Excerpted text:
----

Bias is an additional input to each layer starting from the input layer. The bias is not dependent nor impacted by the preceding layer. In simple words, bias is the intercept term and is constant. It implies that even if there are no inputs or independent variables, the model will be activated with a default value of the bias.

The weights and biases are the learnable parameters of the model. In the first iteration or the initialization process, the weights are randomly set up or assigned and optimized to minimize loss or error.

Activation Function

In the above section, we saw that the weights control the transmission of the neurons, and adding the bias makes the nodes a linear combination of weights and bias and can be depicted as:

Activation Function

Currently, the equation for the neural network is of a linear regression model where every neuron will only perform a linear transformation for the combinations of the weights and the bias.  Now, this will be an overly simplified neural network. However, it will not perform any complex computations or detect any patterns. To prepare the model for such complexity, we need transformation, where activation functions enter the story.

Activation Functions are an integral part of Neural Networks. The purpose of the activation function is to bring non-linearity to the net by applying the transformation. Activation functions are also known as the ‘Squashing function.’

Internally, the neural networks artificial intelligence with all its components applied looks like below:

There are different activation functions available depending upon their functionality and the layer to be applied upon. To know more about these functions and their applicability can refer to these blogs here and here.

You may also like to read: Components Of Artificial Intelligence – How It Works?

How Are Neural Networks Used in Deep Learning?

Before seeing why the Neural Network is important and used in Deep learning, let’s understand what Deep Learning is and the fundamentals of deep learning.

Based on the artificial neural networks, deep learning is a segment of Machine Learning, and Machine Learning is a subset of Artificial Intelligence. A deep learning algorithm is a complex concept representing through a hierarchy of simpler concepts. Deep Learning has neural networks which perform unsupervised learning from unstructured data. The learning can be either unsupervised, supervised, or semi-supervised.

The learning in this field is using the complex structure of artificial neural networks, which comprise multiple layers, including input, output, and the hidden layers making the learning ‘deep.’ Each of the layers consists of the nodes converting data from one layer to another and activating the network for solving specific problems.

Why is Deep Learning so important, and how does it empower the AI models?

  • The deep learning models work on their and automatically uncover patterns as are based on the artificial neural networks, which are designed to replicate and learn from the human brains. Unlike the machine learning models where need to manually extract features, the machines using the deep learning models are trained themselves to perform the task, learn via their own data processing and implicitly drive features from the training data.
Machine Learning vs Deep Learning
Source: i.pinimg.com
  • To learn better and extract features from the data the deep learning models require large amounts of data. The image below shows the deep learning models perform better i.e are more accurate as compared to the machine learning models, which plateau with more data.
  • These multi-layered neural nets have very high computing power and require GPU to run upon as they are trained on large datasets.

----

Data provided:
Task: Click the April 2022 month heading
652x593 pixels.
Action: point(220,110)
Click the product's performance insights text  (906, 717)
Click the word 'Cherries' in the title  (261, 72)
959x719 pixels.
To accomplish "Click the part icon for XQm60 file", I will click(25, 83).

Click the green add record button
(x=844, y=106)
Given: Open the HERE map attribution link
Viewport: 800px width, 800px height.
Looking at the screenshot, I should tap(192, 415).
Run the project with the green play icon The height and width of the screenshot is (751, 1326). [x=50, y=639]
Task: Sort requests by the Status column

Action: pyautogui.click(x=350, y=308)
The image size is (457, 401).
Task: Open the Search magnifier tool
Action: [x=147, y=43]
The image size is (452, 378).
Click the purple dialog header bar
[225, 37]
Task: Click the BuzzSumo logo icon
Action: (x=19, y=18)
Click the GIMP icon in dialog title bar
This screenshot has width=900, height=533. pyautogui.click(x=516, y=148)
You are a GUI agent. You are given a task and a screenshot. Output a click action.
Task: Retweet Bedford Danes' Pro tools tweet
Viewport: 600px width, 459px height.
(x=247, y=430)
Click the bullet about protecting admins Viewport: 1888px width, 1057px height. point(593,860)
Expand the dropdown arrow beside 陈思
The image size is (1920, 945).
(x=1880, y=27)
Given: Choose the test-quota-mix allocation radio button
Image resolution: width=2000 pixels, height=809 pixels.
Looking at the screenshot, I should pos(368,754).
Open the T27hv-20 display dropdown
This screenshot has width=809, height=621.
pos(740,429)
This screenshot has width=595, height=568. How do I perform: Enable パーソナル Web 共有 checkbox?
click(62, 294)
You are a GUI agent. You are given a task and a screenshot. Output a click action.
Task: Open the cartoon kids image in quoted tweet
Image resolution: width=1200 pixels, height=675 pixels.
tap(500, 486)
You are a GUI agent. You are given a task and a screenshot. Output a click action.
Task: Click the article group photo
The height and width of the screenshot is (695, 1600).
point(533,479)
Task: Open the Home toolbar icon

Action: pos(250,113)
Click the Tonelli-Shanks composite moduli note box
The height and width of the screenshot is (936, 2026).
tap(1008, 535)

----

Apply what you read:
- A) List the three kinds of learning that the neural networks text says deep learning can use.
- B) According to the neural networks text, what other name are activation functions known by?
- C) From the neural networks text, copy the passage starting at "How Are Neural" and ending at "supervised, or semi-supervised.".

Activity answers:
- A) Unsupervised, supervised, and semi-supervised

- B) The "Squashing function."

- C)
How Are Neural Networks Used in Deep Learning?

Before seeing why the Neural Network is important and used in Deep learning, let’s understand what Deep Learning is and the fundamentals of deep learning.

Based on the artificial neural networks, deep learning is a segment of Machine Learning, and Machine Learning is a subset of Artificial Intelligence. A deep learning algorithm is a complex concept representing through a hierarchy of simpler concepts. Deep Learning has neural networks which perform unsupervised learning from unstructured data. The learning can be either unsupervised, supervised, or semi-supervised.